No Need to Be a Brain Surgeon
SalesBrain asserts that successfully reaching the decision-maker boils down to a formula:
Selling Probability = Pain x Claim x Gain x (Old Brain)3
Morin contends that four steps govern the process:
- Pain Research: Assessing the nature and intensity of the customer's "pain"
- Claims coaching: Developing the highest, compelling reasons why no competitor can provide a better alternative than your solution
- Gain: Demonstrating beyond reasonable doubt how the customer will benefit
- Old brain training: Adopting the best techniques for delivering the above points in a powerful, memorable message
As marketing psychologist Dr. Clotaire Rapaille, consultant to Ford, GM, Kraft, and Proctor and Gamble, remarked recently on 60 Minutes, it is this "reptilian brain" that makes consumers choose what will make us survive. For instance, in the case of the popularity of SUVs, Rapaille explains: "Why? Taller. Stronger. I mean, the elephant—the bigger you are, the more chance you have to survive."
Rapaille says: "Now, we know that the higher you are, more chance you have to roll over. And we know that SUVs have a higher rate of accident for rollover than other cars."

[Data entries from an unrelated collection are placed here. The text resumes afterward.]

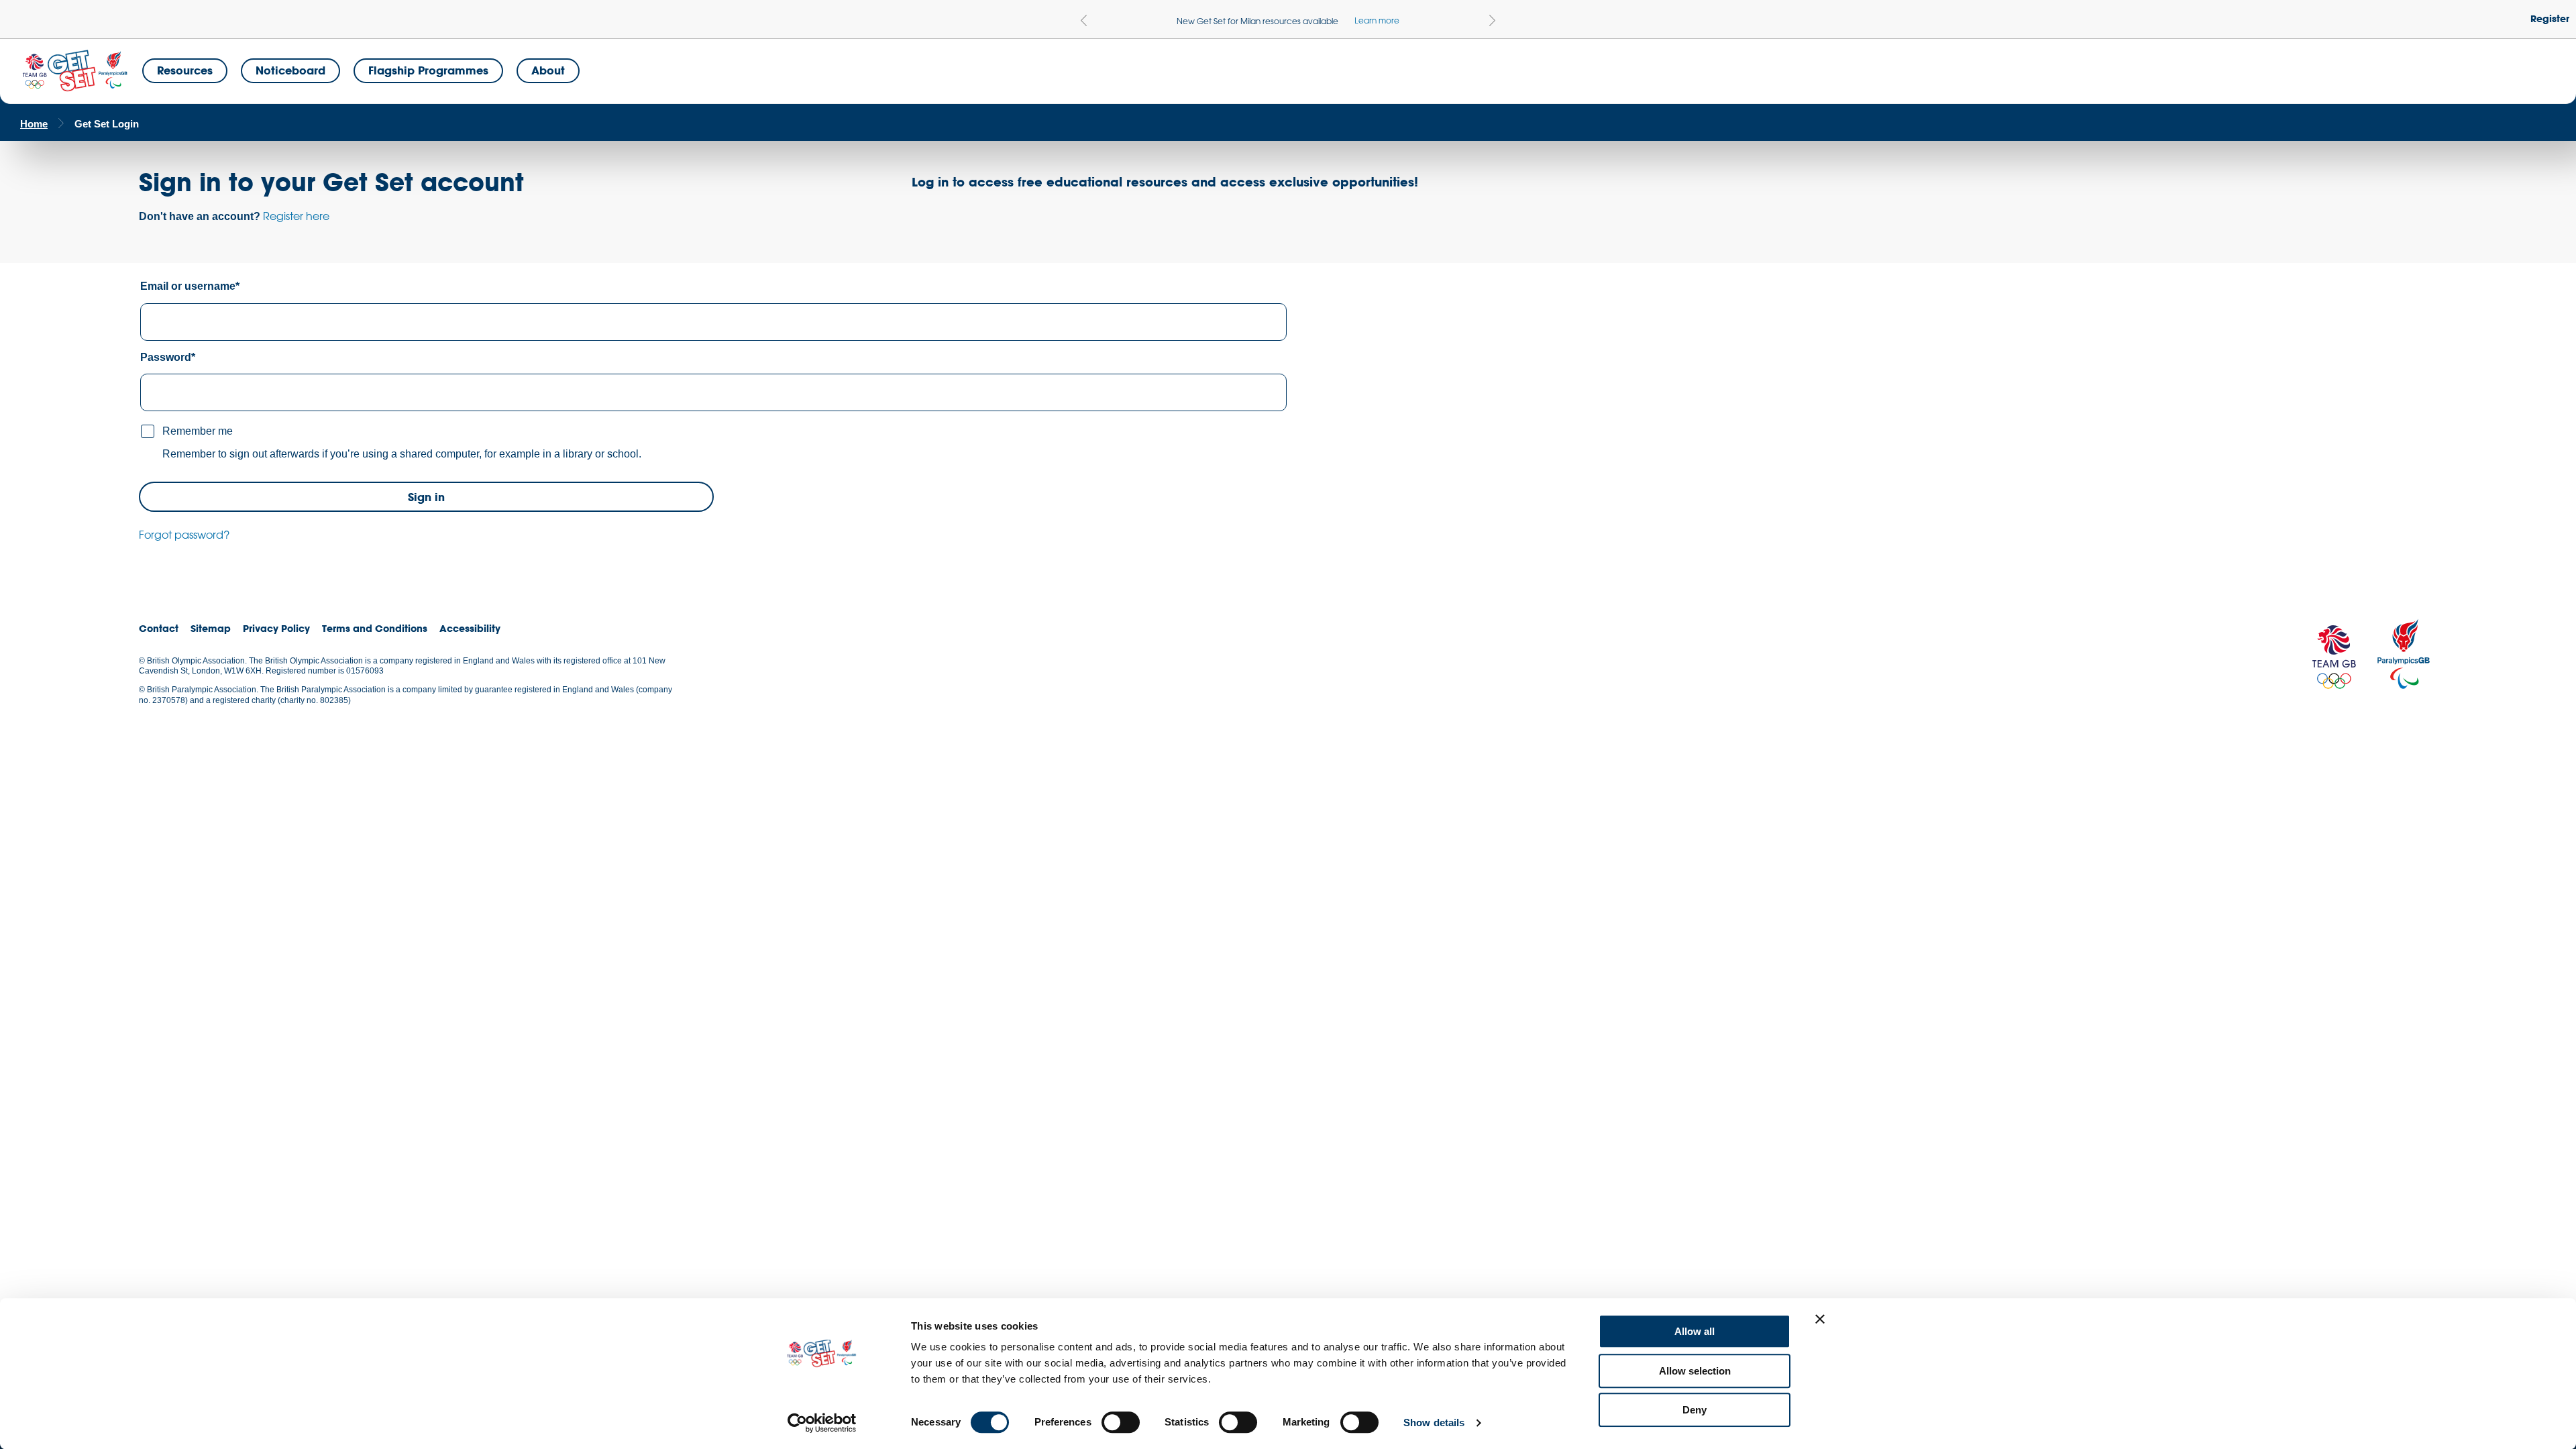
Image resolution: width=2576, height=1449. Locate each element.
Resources (185, 70)
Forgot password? (184, 534)
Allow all (1694, 1331)
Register (2549, 18)
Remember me (197, 431)
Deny (1694, 1409)
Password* (167, 357)
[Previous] (1083, 20)
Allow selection (1695, 1371)
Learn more (1376, 20)
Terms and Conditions (374, 628)
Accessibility (469, 628)
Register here (296, 216)
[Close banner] (1820, 1319)
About (548, 70)
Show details (1433, 1422)
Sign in (426, 497)
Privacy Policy (276, 628)
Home (34, 123)
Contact (158, 628)
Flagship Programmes (428, 70)
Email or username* (189, 286)
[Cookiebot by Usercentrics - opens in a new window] (822, 1423)
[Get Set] (74, 71)
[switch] (1121, 1422)
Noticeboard (290, 70)
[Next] (1492, 20)
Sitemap (211, 628)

A Porsche is less vulnerable to rollover than an SUV, Rapaille says, adding, "That's at the cortex [new brain], which means people know it but they don't refer to it because there's something stronger which is the reptilian: the bigger, the tallest, and more chance to survive."
Regardless of your interpretation of business psychology and the fine art of deal closing, bankable technique is key. Is there a pure path to the inner decision-making button? That remains unclear.
But the neuroscience approach is gaining traction. The American Marketing Association nominated SalesBrain as "the next big thing in marketing." You may judge for yourself whether that assertion is accurate. However, it's hard to argue that, as Einstein put it, "unexpected connections" between the product and the mental process are what hold the key to winning in the marketplace.